A minimal version of the SUSE Cloud requires three computers (see the Installation section). The associated costs are EUR8,300/$12,500 per year. SUSE provides priority support – that is, support at any time of day or night with a guaranteed response time of one hour. The subscriptions for the underlying SUSE Linux Enterprise Server are also included. This is equivalent to a subscription for SLES 11 SP3 at the time of writing.

Users need to dip into their pockets for additional computers: EUR2,080/$2,500 for each controller and EUR670/$800 per compute node. SUSE invoices compute nodes per socket pair on a physical server. Additionally, you will have the costs of the underlying operating system. It does not matter whether KVM or Microsoft Hyper-V is used as the hypervisor. At least version 5.1 of V-Center is required for integration in a VMware environment.
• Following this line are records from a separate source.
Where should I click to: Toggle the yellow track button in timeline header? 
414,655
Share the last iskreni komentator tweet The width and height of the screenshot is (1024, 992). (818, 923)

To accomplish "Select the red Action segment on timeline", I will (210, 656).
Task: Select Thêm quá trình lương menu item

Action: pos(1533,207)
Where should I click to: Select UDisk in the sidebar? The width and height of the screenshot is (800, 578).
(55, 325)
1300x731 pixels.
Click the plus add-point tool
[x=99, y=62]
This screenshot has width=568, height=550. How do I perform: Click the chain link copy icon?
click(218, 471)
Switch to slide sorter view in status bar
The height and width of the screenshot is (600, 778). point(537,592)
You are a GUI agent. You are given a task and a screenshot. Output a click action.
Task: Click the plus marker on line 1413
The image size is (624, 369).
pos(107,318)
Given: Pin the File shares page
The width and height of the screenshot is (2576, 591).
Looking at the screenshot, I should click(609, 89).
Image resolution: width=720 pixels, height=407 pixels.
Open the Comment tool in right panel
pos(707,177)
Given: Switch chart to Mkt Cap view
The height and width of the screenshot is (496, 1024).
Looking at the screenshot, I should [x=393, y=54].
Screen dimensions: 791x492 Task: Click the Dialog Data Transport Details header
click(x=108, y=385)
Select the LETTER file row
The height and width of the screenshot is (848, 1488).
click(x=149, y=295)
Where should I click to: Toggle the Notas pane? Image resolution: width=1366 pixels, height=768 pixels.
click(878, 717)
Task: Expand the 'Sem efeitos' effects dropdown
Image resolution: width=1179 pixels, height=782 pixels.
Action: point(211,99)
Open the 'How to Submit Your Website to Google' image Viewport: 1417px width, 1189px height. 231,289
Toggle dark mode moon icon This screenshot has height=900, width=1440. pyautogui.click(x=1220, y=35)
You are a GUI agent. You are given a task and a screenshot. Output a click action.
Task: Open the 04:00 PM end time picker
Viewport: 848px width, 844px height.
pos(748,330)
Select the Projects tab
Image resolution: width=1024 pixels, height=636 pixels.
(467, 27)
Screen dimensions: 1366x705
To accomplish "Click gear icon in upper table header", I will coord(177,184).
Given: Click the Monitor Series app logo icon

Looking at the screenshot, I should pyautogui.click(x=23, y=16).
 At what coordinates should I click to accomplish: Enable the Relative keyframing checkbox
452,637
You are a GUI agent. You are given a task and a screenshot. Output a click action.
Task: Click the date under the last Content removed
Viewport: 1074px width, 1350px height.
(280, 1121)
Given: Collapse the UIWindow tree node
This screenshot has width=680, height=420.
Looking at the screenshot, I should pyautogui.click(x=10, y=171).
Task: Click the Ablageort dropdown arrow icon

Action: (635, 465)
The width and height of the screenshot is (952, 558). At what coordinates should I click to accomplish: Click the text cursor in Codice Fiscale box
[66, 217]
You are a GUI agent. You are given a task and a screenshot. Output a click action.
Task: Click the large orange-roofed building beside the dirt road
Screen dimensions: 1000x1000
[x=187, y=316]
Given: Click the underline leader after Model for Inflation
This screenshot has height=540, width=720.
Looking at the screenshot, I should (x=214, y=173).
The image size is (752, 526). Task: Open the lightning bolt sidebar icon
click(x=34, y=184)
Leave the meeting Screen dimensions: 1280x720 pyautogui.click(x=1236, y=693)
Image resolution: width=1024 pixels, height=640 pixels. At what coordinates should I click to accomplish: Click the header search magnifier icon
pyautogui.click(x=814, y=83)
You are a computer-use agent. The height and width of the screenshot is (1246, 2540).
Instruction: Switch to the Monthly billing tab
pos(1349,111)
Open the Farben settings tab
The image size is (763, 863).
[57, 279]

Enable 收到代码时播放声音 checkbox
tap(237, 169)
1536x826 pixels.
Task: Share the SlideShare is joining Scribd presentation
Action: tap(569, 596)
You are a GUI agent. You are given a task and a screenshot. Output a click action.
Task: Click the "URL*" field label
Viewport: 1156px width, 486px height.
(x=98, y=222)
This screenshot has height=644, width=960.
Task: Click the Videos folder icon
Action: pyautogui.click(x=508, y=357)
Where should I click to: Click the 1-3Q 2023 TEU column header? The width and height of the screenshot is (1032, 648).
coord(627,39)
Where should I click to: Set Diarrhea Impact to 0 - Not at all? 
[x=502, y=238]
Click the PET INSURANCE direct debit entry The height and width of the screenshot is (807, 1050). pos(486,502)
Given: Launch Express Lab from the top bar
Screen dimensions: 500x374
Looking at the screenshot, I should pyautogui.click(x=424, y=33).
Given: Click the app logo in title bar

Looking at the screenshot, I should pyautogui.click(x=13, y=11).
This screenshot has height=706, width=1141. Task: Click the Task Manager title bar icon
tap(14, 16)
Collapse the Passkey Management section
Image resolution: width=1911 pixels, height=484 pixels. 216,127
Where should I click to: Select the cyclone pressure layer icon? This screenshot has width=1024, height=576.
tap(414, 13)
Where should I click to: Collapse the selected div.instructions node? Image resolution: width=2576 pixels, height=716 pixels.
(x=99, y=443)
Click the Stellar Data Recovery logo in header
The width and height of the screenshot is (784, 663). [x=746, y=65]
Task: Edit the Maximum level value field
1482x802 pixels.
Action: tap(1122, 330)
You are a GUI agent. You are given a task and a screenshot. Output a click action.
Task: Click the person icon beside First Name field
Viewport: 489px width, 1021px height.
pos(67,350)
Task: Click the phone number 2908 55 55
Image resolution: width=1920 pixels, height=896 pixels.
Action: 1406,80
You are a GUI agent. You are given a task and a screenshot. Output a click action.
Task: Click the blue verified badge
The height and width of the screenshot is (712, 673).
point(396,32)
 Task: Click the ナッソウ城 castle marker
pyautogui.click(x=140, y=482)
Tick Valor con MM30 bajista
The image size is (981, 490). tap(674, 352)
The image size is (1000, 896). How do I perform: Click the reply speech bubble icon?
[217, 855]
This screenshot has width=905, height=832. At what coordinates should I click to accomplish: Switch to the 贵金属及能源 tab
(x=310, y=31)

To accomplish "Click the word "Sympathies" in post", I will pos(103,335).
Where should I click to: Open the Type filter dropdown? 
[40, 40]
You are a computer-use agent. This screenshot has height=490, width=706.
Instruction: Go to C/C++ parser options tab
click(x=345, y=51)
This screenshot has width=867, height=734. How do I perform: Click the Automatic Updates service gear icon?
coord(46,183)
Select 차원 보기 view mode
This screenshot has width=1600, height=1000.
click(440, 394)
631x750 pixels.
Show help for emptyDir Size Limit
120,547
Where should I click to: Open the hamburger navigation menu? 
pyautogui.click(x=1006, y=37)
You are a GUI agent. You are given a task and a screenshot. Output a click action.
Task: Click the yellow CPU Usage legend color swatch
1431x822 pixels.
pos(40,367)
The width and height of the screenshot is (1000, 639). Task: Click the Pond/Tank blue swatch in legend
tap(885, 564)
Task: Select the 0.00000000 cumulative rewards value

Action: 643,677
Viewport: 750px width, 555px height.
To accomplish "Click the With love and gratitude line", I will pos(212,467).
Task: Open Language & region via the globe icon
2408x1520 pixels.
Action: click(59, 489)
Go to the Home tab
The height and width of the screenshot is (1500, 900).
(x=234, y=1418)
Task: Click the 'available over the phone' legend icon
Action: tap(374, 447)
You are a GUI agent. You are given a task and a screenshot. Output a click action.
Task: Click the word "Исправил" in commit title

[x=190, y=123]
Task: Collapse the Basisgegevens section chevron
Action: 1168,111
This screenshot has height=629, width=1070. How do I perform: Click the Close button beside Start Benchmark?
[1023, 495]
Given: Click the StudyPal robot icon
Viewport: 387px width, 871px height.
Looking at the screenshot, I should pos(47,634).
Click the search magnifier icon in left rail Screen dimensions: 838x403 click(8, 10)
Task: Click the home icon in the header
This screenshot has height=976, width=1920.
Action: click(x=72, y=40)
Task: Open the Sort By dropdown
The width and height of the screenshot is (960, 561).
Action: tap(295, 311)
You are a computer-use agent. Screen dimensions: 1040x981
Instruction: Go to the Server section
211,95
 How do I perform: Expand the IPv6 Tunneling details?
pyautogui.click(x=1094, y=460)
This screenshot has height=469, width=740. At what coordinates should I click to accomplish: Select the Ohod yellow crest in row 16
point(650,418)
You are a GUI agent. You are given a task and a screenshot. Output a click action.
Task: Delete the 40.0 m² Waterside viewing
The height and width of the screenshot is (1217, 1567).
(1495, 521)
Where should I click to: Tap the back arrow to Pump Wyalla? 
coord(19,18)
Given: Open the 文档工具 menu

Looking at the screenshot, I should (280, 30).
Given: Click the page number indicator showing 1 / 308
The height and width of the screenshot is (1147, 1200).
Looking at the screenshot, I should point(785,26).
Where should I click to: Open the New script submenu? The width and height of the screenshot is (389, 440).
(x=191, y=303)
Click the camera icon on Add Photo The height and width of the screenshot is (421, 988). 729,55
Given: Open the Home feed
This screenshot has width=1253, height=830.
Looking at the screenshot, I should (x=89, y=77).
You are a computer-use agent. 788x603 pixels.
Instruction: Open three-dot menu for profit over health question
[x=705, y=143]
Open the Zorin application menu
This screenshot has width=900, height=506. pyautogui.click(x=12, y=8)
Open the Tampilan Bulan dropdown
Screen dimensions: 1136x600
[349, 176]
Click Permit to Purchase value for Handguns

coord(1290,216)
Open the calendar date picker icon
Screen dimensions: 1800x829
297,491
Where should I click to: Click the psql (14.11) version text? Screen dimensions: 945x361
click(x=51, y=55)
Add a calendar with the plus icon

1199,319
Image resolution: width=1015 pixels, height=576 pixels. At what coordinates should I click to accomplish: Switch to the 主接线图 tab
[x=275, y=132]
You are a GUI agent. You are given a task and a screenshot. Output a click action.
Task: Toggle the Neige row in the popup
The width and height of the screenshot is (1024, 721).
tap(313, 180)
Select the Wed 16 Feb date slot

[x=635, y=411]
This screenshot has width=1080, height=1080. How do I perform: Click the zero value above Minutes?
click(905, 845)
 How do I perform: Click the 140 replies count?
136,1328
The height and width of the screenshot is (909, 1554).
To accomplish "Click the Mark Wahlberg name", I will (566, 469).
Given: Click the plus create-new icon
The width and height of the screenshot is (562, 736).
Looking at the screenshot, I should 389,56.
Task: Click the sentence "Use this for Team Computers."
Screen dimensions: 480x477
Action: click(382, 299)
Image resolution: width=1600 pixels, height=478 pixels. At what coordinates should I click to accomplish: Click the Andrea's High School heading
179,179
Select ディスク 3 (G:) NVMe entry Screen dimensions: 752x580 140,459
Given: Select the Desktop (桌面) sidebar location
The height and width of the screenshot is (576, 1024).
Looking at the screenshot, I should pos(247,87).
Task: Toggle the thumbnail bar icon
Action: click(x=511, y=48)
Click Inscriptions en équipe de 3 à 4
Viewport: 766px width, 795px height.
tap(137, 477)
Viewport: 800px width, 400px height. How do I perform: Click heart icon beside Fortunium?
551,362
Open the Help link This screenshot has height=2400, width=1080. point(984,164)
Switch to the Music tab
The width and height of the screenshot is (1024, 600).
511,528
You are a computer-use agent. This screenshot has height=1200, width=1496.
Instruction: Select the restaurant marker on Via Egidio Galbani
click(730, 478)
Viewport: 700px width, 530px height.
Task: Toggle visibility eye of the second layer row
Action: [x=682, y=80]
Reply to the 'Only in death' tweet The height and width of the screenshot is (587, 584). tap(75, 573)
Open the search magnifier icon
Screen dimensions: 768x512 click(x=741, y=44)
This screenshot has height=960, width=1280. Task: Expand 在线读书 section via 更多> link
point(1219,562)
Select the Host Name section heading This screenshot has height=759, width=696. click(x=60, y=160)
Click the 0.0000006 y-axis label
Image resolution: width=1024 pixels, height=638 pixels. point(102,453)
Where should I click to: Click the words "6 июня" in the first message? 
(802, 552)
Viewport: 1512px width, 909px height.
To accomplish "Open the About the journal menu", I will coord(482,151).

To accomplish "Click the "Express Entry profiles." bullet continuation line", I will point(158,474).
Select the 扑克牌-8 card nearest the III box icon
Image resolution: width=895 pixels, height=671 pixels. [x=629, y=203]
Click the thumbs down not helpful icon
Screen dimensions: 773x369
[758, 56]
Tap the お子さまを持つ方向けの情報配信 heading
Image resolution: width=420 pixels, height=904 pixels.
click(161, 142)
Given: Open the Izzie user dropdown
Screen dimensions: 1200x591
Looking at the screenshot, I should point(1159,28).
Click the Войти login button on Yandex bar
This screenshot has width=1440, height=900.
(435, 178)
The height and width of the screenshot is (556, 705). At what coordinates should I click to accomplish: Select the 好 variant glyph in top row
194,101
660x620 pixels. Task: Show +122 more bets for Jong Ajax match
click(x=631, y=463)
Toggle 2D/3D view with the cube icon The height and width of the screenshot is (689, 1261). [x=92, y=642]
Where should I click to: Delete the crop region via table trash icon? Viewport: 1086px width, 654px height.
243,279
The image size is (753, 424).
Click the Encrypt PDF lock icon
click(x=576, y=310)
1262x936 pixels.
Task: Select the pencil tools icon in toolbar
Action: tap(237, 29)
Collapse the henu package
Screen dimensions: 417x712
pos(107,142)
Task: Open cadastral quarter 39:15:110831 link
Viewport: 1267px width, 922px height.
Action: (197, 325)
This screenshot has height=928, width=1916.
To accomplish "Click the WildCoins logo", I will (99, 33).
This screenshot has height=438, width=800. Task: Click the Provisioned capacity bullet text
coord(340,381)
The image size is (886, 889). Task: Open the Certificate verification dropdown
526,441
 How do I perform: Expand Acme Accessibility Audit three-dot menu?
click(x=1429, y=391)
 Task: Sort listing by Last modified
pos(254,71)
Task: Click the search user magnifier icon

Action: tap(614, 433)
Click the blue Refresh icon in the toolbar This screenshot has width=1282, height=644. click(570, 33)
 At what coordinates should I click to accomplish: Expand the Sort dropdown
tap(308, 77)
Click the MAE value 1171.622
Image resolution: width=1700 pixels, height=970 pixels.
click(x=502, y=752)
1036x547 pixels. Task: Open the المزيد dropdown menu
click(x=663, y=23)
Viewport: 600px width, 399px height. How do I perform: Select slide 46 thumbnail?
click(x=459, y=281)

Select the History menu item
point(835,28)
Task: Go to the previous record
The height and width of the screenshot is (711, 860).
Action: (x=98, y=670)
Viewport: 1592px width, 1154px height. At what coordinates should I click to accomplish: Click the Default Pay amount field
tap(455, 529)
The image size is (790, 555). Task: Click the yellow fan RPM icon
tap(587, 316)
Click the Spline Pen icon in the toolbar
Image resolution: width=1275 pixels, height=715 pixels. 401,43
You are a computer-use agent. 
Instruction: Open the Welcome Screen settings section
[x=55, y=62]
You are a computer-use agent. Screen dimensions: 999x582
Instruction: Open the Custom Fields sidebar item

Clouds do not work without the corresponding data storage capacities, so for a completely friendly setting, you should use the new SUSE storage server [6] product. This is not free, of course. At the present time, 36TB cost $5,000.

Red Hat OpenStack

The significantly different release cycles of Red Hat's own Enterprise Linux and versions of OpenStack affect Red Hat just as they do SUSE. When this article went to press, version 5 of (Icehouse-based) RHELOSP was still current, and version 6 (with OpenStack Juno) had just been released.

Currently, it looks like Red Hat is trying to reduce the support gaps between its OpenStack product and Enterprise Linux. The customer receives RHELOSP version 3 (based on Grizzly) with one year of support in production. The next version, with Havana underpinnings, has already been on offer for 18 months. You can get a full three years of support for version 5, which means that it currently terminates at the end of June 2017.

That is quite a long time if you consider that OpenStack will be five versions further on by that time. The services included depend in detail on the specific agreement with Red Hat. In the simplest case (i.e., for an evaluation), only one computer is required. Red Hat recommends Enterprise Linux 7 as a good base on the operating system side. In principle, version 6.5 is conceivable, too, but not if you are looking to the future.

A valid subscription for the RHEL OpenStack platform also authorizes you to update the underlying in-house Enterprise Linux. The question of how much a cloud by Red Hat costs is not easy to answer. The Red Hat version of OpenStack is "only" a component of the Red Hat Cloud Infrastructure (RHCI). Moreover, the customer needs to buy virtualization (RHEV), system management (Satellite), and cloud management (CloudForms). The pricing situation seems to be so complicated that even Red Hat contradicts itself in its blog posts on the Internet, which talk of prices from EUR3,000/$4,600. Verbose responses to requests for quotations become amazingly terse when it comes to pricing; in fact, Red Hat does not quote a single price. As already mentioned, the Red Hat version of OpenStack is very well documented. This also applies to installation, with a separate entry for the evaluation installation. However, this depth of detail is not absolutely necessary. The documentation online [2] is sufficient in many cases.